** Raw data follows **

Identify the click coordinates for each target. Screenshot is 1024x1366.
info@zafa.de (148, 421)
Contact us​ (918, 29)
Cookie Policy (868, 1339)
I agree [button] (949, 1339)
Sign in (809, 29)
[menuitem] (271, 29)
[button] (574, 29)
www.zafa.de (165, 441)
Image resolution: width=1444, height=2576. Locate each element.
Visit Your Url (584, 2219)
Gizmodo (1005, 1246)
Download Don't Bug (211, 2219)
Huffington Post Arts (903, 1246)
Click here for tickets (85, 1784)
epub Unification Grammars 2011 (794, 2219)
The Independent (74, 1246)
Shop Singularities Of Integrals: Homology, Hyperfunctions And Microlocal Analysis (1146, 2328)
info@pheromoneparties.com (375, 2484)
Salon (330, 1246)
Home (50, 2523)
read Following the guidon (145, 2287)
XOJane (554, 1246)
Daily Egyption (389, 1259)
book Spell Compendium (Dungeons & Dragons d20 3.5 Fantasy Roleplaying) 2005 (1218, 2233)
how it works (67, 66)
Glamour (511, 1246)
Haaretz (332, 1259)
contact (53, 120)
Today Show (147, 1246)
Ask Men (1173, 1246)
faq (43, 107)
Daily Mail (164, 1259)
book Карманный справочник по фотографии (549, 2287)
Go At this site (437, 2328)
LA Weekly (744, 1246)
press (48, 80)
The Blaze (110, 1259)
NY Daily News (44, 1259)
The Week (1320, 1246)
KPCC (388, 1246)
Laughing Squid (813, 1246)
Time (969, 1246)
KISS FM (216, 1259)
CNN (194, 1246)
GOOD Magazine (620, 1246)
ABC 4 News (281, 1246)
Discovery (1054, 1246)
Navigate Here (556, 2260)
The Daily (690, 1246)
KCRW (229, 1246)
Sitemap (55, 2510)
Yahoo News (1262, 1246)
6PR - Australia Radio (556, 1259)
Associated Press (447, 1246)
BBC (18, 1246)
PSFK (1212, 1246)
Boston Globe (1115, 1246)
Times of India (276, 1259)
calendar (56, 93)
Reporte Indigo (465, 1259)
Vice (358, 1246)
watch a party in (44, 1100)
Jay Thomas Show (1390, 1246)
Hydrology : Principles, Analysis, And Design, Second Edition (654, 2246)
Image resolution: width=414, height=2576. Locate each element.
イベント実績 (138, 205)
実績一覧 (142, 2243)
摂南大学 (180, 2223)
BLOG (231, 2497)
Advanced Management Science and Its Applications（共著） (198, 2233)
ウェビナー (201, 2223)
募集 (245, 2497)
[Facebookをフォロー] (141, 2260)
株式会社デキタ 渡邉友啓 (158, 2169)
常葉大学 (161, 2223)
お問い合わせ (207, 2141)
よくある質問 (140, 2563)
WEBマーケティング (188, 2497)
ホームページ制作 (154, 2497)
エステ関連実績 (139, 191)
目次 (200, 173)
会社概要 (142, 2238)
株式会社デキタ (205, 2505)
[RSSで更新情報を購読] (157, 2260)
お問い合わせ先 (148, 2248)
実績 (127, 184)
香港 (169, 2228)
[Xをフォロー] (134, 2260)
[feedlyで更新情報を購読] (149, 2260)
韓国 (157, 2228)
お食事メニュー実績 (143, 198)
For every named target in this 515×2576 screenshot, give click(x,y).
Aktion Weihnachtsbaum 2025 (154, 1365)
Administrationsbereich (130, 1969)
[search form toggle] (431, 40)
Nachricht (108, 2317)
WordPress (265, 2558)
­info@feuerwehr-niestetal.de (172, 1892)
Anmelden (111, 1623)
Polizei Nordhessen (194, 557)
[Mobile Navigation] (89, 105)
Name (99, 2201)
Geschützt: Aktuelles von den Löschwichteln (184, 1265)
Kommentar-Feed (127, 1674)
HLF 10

** End of Raw data **

• Exercise: Look through the entries above and list every line containing "Image".

• Solution:
Image resolution: width=1444, height=2576. Locate each element.
Image resolution: width=414, height=2576. Locate each element.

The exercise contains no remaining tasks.